# Start of Material shown
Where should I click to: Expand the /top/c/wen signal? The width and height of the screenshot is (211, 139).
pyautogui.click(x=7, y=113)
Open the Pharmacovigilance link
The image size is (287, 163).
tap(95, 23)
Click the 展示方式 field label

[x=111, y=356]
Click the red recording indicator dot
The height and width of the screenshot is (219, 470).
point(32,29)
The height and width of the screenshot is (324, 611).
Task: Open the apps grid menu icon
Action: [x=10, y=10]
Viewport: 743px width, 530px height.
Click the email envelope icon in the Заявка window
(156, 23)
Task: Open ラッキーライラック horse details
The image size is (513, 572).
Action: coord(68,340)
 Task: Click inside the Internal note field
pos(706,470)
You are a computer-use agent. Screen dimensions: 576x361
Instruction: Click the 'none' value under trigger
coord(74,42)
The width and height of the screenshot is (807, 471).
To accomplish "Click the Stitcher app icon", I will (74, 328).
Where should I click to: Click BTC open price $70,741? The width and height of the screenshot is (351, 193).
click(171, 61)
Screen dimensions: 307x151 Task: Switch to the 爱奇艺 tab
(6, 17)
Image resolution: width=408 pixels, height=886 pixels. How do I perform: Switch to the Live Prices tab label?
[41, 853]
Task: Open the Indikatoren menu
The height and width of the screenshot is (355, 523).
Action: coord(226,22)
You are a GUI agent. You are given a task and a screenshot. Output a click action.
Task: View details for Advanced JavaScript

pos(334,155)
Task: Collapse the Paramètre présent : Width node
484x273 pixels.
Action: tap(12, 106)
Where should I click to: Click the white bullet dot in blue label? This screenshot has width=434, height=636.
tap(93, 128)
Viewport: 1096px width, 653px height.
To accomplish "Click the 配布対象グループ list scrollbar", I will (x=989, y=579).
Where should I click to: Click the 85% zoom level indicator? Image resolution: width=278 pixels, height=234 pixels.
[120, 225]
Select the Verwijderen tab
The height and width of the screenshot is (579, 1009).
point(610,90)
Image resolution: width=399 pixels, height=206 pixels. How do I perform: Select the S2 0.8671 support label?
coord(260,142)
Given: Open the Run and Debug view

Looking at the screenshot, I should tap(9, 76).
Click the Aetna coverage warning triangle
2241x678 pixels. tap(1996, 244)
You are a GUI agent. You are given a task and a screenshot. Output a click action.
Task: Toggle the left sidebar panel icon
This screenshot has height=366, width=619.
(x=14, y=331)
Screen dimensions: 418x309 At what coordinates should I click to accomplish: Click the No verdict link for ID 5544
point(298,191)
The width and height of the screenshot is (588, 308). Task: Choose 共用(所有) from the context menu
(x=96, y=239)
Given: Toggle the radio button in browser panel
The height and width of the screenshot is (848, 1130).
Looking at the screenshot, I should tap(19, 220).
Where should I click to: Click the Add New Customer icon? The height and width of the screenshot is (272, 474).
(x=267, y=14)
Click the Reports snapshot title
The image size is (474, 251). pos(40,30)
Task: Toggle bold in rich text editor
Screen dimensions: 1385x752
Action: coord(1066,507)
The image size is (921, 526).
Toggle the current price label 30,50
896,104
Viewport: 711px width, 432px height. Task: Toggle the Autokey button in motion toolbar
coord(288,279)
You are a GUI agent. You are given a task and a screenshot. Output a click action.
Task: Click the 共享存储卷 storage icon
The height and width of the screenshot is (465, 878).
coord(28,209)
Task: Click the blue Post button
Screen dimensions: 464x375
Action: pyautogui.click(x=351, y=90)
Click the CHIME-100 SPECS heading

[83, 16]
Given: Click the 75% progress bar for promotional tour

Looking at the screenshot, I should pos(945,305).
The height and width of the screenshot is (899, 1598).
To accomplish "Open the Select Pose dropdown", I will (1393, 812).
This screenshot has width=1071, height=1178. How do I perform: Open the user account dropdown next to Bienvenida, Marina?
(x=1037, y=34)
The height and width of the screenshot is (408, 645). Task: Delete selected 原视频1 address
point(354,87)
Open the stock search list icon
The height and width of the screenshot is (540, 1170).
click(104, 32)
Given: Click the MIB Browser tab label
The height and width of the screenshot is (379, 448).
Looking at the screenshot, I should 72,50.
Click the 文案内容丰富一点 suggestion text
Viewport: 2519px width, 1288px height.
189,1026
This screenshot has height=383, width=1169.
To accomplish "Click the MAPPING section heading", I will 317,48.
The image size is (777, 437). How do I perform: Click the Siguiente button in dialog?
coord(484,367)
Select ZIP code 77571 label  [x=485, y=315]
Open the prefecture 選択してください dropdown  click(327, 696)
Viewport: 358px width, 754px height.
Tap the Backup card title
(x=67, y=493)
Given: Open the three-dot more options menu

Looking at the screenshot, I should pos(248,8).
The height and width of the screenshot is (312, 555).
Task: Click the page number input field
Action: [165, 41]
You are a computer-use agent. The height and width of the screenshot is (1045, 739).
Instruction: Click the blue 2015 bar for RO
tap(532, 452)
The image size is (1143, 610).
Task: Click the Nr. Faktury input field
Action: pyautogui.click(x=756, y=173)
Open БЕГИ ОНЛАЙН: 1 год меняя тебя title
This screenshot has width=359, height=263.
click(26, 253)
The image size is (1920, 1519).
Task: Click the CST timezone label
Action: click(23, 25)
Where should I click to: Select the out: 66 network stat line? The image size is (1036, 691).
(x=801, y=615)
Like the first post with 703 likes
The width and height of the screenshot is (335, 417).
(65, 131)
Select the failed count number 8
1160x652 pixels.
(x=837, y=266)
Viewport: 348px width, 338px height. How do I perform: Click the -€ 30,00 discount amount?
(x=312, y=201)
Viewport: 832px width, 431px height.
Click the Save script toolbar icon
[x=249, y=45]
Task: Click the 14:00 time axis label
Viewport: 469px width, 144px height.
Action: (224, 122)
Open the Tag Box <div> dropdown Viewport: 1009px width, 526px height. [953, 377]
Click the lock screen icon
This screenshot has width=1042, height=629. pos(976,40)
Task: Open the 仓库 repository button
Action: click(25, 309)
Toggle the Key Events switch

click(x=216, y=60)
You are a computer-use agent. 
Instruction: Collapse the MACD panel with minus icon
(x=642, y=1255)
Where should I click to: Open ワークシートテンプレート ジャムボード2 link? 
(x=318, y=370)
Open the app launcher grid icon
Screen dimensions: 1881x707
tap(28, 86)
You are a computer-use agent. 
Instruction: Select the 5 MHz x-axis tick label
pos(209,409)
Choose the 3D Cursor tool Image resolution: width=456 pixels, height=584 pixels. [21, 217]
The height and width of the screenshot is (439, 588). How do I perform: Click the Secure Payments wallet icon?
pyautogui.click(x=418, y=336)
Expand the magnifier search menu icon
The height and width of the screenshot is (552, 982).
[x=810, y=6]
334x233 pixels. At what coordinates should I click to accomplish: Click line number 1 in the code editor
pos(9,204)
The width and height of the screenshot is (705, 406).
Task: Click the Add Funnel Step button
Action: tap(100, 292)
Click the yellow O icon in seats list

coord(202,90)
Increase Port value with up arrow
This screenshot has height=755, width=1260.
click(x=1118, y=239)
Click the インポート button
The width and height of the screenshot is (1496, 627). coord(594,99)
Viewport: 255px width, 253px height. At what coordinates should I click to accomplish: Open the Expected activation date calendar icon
# End of Material shown
## Exercise aim
Output these lines as a JSON list of strings, one string per line, omitting blank lines.

## Solution
[
  "Where should I click to: Expand the /top/c/wen signal? The width and height of the screenshot is (211, 139).",
  "pyautogui.click(x=7, y=113)",
  "Open the Pharmacovigilance link",
  "The image size is (287, 163).",
  "tap(95, 23)",
  "Click the 展示方式 field label",
  "[x=111, y=356]",
  "Click the red recording indicator dot",
  "The height and width of the screenshot is (219, 470).",
  "point(32,29)",
  "The height and width of the screenshot is (324, 611).",
  "Task: Open the apps grid menu icon",
  "Action: [x=10, y=10]",
  "Viewport: 743px width, 530px height.",
  "Click the email envelope icon in the Заявка window",
  "(156, 23)",
  "Task: Open ラッキーライラック horse details",
  "The image size is (513, 572).",
  "Action: coord(68,340)",
  " Task: Click inside the Internal note field",
  "pos(706,470)",
  "You are a computer-use agent. Screen dimensions: 576x361",
  "Instruction: Click the 'none' value under trigger",
  "coord(74,42)",
  "The width and height of the screenshot is (807, 471).",
  "To accomplish \"Click the Stitcher app icon\", I will (74, 328).",
  "Where should I click to: Click BTC open price $70,741? The width and height of the screenshot is (351, 193).",
  "click(171, 61)",
  "Screen dimensions: 307x151 Task: Switch to the 爱奇艺 tab",
  "(6, 17)",
  "Image resolution: width=408 pixels, height=886 pixels. How do I perform: Switch to the Live Prices tab label?",
  "[41, 853]",
  "Task: Open the Indikatoren menu",
  "The height and width of the screenshot is (355, 523).",
  "Action: coord(226,22)",
  "You are a GUI agent. You are given a task and a screenshot. Output a click action.",
  "Task: View details for Advanced JavaScript",
  "pos(334,155)",
  "Task: Collapse the Paramètre présent : Width node",
  "484x273 pixels.",
  "Action: tap(12, 106)",
  "Where should I click to: Click the white bullet dot in blue label? This screenshot has width=434, height=636.",
  "tap(93, 128)",
  "Viewport: 1096px width, 653px height.",
  "To accomplish \"Click the 配布対象グループ list scrollbar\", I will (x=989, y=579).",
  "Where should I click to: Click the 85% zoom level indicator? Image resolution: width=278 pixels, height=234 pixels.",
  "[120, 225]",
  "Select the Verwijderen tab",
  "The height and width of the screenshot is (579, 1009).",
  "point(610,90)",
  "Image resolution: width=399 pixels, height=206 pixels. How do I perform: Select the S2 0.8671 support label?",
  "coord(260,142)",
  "Given: Open the Run and Debug view",
  "Looking at the screenshot, I should tap(9, 76).",
  "Click the Aetna coverage warning triangle",
  "2241x678 pixels. tap(1996, 244)",
  "You are a GUI agent. You are given a task and a screenshot. Output a click action.",
  "Task: Toggle the left sidebar panel icon",
  "This screenshot has height=366, width=619.",
  "(x=14, y=331)",
  "Screen dimensions: 418x309 At what coordinates should I click to accomplish: Click the No verdict link for ID 5544",
  "point(298,191)",
  "The width and height of the screenshot is (588, 308). Task: Choose 共用(所有) from the context menu",
  "(x=96, y=239)",
  "Given: Toggle the radio button in browser panel",
  "The height and width of the screenshot is (848, 1130).",
  "Looking at the screenshot, I should tap(19, 220).",
  "Where should I click to: Click the Add New Customer icon? The height and width of the screenshot is (272, 474).",
  "(x=267, y=14)",
  "Click the Reports snapshot title",
  "The image size is (474, 251). pos(40,30)",
  "Task: Toggle bold in rich text editor",
  "Screen dimensions: 1385x752",
  "Action: coord(1066,507)",
  "The image size is (921, 526).",
  "Toggle the current price label 30,50",
  "896,104",
  "Viewport: 711px width, 432px height. Task: Toggle the Autokey button in motion toolbar",
  "coord(288,279)",
  "You are a GUI agent. You are given a task and a screenshot. Output a click action.",
  "Task: Click the 共享存储卷 storage icon",
  "The height and width of the screenshot is (465, 878).",
  "coord(28,209)",
  "Task: Click the blue Post button",
  "Screen dimensions: 464x375",
  "Action: pyautogui.click(x=351, y=90)",
  "Click the CHIME-100 SPECS heading",
  "[83, 16]",
  "Given: Click the 75% progress bar for promotional tour",
  "Looking at the screenshot, I should pos(945,305).",
  "The height and width of the screenshot is (899, 1598).",
  "To accomplish \"Open the Select Pose dropdown\", I will (1393, 812).",
  "This screenshot has width=1071, height=1178. How do I perform: Open the user account dropdown next to Bienvenida, Marina?",
  "(x=1037, y=34)",
  "The height and width of the screenshot is (408, 645). Task: Delete selected 原视频1 address",
  "point(354,87)",
  "Open the stock search list icon",
  "The height and width of the screenshot is (540, 1170).",
  "click(104, 32)",
  "Given: Click the MIB Browser tab label",
  "The height and width of the screenshot is (379, 448).",
  "Looking at the screenshot, I should 72,50.",
  "Click the 文案内容丰富一点 suggestion text",
  "Viewport: 2519px width, 1288px height.",
  "189,1026",
  "This screenshot has height=383, width=1169.",
  "To accomplish \"Click the MAPPING section heading\", I will 317,48.",
  "The image size is (777, 437). How do I perform: Click the Siguiente button in dialog?",
  "coord(484,367)",
  "Select ZIP code 77571 label  [x=485, y=315]",
  "Open the prefecture 選択してください dropdown  click(327, 696)",
  "Viewport: 358px width, 754px height.",
  "Tap the Backup card title",
  "(x=67, y=493)",
  "Given: Open the three-dot more options menu",
  "Looking at the screenshot, I should pos(248,8).",
  "The height and width of the screenshot is (312, 555).",
  "Task: Click the page number input field",
  "Action: [165, 41]",
  "You are a computer-use agent. The height and width of the screenshot is (1045, 739).",
  "Instruction: Click the blue 2015 bar for RO",
  "tap(532, 452)",
  "The image size is (1143, 610).",
  "Task: Click the Nr. Faktury input field",
  "Action: pyautogui.click(x=756, y=173)",
  "Open БЕГИ ОНЛАЙН: 1 год меняя тебя title",
  "This screenshot has width=359, height=263.",
  "click(26, 253)",
  "The image size is (1920, 1519).",
  "Task: Click the CST timezone label",
  "Action: click(23, 25)",
  "Where should I click to: Select the out: 66 network stat line? The image size is (1036, 691).",
  "(x=801, y=615)",
  "Like the first post with 703 likes",
  "The width and height of the screenshot is (335, 417).",
  "(65, 131)",
  "Select the failed count number 8",
  "1160x652 pixels.",
  "(x=837, y=266)",
  "Viewport: 348px width, 338px height. How do I perform: Click the -€ 30,00 discount amount?",
  "(x=312, y=201)",
  "Viewport: 832px width, 431px height.",
  "Click the Save script toolbar icon",
  "[x=249, y=45]",
  "Task: Click the 14:00 time axis label",
  "Viewport: 469px width, 144px height.",
  "Action: (224, 122)",
  "Open the Tag Box <div> dropdown Viewport: 1009px width, 526px height. [953, 377]",
  "Click the lock screen icon",
  "This screenshot has width=1042, height=629. pos(976,40)",
  "Task: Open the 仓库 repository button",
  "Action: click(25, 309)",
  "Toggle the Key Events switch",
  "click(x=216, y=60)",
  "You are a computer-use agent. ",
  "Instruction: Collapse the MACD panel with minus icon",
  "(x=642, y=1255)",
  "Where should I click to: Open ワークシートテンプレート ジャムボード2 link? ",
  "(x=318, y=370)",
  "Open the app launcher grid icon",
  "Screen dimensions: 1881x707",
  "tap(28, 86)",
  "You are a computer-use agent. ",
  "Instruction: Select the 5 MHz x-axis tick label",
  "pos(209,409)",
  "Choose the 3D Cursor tool Image resolution: width=456 pixels, height=584 pixels. [21, 217]",
  "The height and width of the screenshot is (439, 588). How do I perform: Click the Secure Payments wallet icon?",
  "pyautogui.click(x=418, y=336)",
  "Expand the magnifier search menu icon",
  "The height and width of the screenshot is (552, 982).",
  "[x=810, y=6]",
  "334x233 pixels. At what coordinates should I click to accomplish: Click line number 1 in the code editor",
  "pos(9,204)",
  "The width and height of the screenshot is (705, 406).",
  "Task: Click the Add Funnel Step button",
  "Action: tap(100, 292)",
  "Click the yellow O icon in seats list",
  "coord(202,90)",
  "Increase Port value with up arrow",
  "This screenshot has height=755, width=1260.",
  "click(x=1118, y=239)",
  "Click the インポート button",
  "The width and height of the screenshot is (1496, 627). coord(594,99)",
  "Viewport: 255px width, 253px height. At what coordinates should I click to accomplish: Open the Expected activation date calendar icon"
]